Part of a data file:
>> start
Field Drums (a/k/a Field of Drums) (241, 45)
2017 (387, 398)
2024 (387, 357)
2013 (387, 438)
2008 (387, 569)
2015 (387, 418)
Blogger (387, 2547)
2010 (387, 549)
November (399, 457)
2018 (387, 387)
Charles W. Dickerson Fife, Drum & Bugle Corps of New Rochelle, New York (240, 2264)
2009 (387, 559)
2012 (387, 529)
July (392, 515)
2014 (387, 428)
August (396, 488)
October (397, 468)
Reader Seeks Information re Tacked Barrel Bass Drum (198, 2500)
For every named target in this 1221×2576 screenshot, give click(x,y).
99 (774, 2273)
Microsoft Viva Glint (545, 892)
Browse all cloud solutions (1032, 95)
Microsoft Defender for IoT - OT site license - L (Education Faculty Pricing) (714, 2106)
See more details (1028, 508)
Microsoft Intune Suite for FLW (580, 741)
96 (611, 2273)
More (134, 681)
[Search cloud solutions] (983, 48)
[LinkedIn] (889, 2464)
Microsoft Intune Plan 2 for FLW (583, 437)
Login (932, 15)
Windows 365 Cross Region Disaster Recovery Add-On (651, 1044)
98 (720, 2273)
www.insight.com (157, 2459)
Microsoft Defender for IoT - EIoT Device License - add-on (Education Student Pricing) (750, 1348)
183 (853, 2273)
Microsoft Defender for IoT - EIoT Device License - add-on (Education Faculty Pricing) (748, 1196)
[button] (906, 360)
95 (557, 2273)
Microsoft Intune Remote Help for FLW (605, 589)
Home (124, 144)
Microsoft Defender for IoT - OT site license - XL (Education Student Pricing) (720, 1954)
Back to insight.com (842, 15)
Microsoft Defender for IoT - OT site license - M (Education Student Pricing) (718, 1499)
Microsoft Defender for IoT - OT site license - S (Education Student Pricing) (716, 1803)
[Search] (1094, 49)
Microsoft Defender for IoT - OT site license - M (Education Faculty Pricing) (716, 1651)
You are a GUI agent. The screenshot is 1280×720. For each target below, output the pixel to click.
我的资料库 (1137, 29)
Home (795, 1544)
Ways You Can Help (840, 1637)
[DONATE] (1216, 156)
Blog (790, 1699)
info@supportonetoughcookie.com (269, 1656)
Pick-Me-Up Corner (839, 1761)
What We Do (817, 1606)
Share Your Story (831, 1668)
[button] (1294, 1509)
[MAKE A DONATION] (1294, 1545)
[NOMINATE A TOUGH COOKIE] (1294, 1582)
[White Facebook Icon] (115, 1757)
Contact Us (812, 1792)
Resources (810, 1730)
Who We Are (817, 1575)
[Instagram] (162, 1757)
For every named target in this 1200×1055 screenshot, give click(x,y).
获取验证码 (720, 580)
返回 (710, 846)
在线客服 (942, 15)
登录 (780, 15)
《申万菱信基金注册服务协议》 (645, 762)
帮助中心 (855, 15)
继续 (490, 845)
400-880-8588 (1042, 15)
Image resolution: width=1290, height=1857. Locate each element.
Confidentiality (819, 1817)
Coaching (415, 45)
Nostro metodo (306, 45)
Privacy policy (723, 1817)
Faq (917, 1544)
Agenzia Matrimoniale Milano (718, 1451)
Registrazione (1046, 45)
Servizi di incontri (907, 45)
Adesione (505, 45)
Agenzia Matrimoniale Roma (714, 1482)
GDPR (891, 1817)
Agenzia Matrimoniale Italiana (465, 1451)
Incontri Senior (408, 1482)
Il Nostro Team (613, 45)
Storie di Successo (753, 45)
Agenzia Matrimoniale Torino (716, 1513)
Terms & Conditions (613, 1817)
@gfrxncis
>> end
Requirement> Give the items above again, changing every "Agenzia Matrimoniale" to "Dating Agency" and keeping everything else the same.

Solution for this problem>
Field Drums (a/k/a Field of Drums) (241, 45)
2017 (387, 398)
2024 (387, 357)
2013 (387, 438)
2008 (387, 569)
2015 (387, 418)
Blogger (387, 2547)
2010 (387, 549)
November (399, 457)
2018 (387, 387)
Charles W. Dickerson Fife, Drum & Bugle Corps of New Rochelle, New York (240, 2264)
2009 (387, 559)
2012 (387, 529)
July (392, 515)
2014 (387, 428)
August (396, 488)
October (397, 468)
Reader Seeks Information re Tacked Barrel Bass Drum (198, 2500)
For every named target in this 1221×2576 screenshot, give click(x,y).
99 (774, 2273)
Microsoft Viva Glint (545, 892)
Browse all cloud solutions (1032, 95)
Microsoft Defender for IoT - OT site license - L (Education Faculty Pricing) (714, 2106)
See more details (1028, 508)
Microsoft Intune Suite for FLW (580, 741)
96 (611, 2273)
More (134, 681)
[Search cloud solutions] (983, 48)
[LinkedIn] (889, 2464)
Microsoft Intune Plan 2 for FLW (583, 437)
Login (932, 15)
Windows 365 Cross Region Disaster Recovery Add-On (651, 1044)
98 (720, 2273)
www.insight.com (157, 2459)
Microsoft Defender for IoT - EIoT Device License - add-on (Education Student Pricing) (750, 1348)
183 (853, 2273)
Microsoft Defender for IoT - EIoT Device License - add-on (Education Faculty Pricing) (748, 1196)
[button] (906, 360)
95 (557, 2273)
Microsoft Intune Remote Help for FLW (605, 589)
Home (124, 144)
Microsoft Defender for IoT - OT site license - XL (Education Student Pricing) (720, 1954)
Back to insight.com (842, 15)
Microsoft Defender for IoT - OT site license - M (Education Student Pricing) (718, 1499)
Microsoft Defender for IoT - OT site license - S (Education Student Pricing) (716, 1803)
[Search] (1094, 49)
Microsoft Defender for IoT - OT site license - M (Education Faculty Pricing) (716, 1651)
You are a GUI agent. The screenshot is 1280×720. For each target below, output the pixel to click.
我的资料库 (1137, 29)
Home (795, 1544)
Ways You Can Help (840, 1637)
[DONATE] (1216, 156)
Blog (790, 1699)
info@supportonetoughcookie.com (269, 1656)
Pick-Me-Up Corner (839, 1761)
What We Do (817, 1606)
Share Your Story (831, 1668)
[button] (1294, 1509)
[MAKE A DONATION] (1294, 1545)
[NOMINATE A TOUGH COOKIE] (1294, 1582)
[White Facebook Icon] (115, 1757)
Contact Us (812, 1792)
Resources (810, 1730)
Who We Are (817, 1575)
[Instagram] (162, 1757)
For every named target in this 1200×1055 screenshot, give click(x,y).
获取验证码 (720, 580)
返回 (710, 846)
在线客服 (942, 15)
登录 (780, 15)
《申万菱信基金注册服务协议》 (645, 762)
帮助中心 (855, 15)
继续 (490, 845)
400-880-8588 (1042, 15)
Image resolution: width=1290, height=1857. Locate each element.
Confidentiality (819, 1817)
Coaching (415, 45)
Nostro metodo (306, 45)
Privacy policy (723, 1817)
Faq (917, 1544)
Dating Agency Milano (718, 1451)
Registrazione (1046, 45)
Servizi di incontri (907, 45)
Adesione (505, 45)
Dating Agency Roma (714, 1482)
GDPR (891, 1817)
Dating Agency Italiana (465, 1451)
Incontri Senior (408, 1482)
Il Nostro Team (613, 45)
Storie di Successo (753, 45)
Dating Agency Torino (716, 1513)
Terms & Conditions (613, 1817)
@gfrxncis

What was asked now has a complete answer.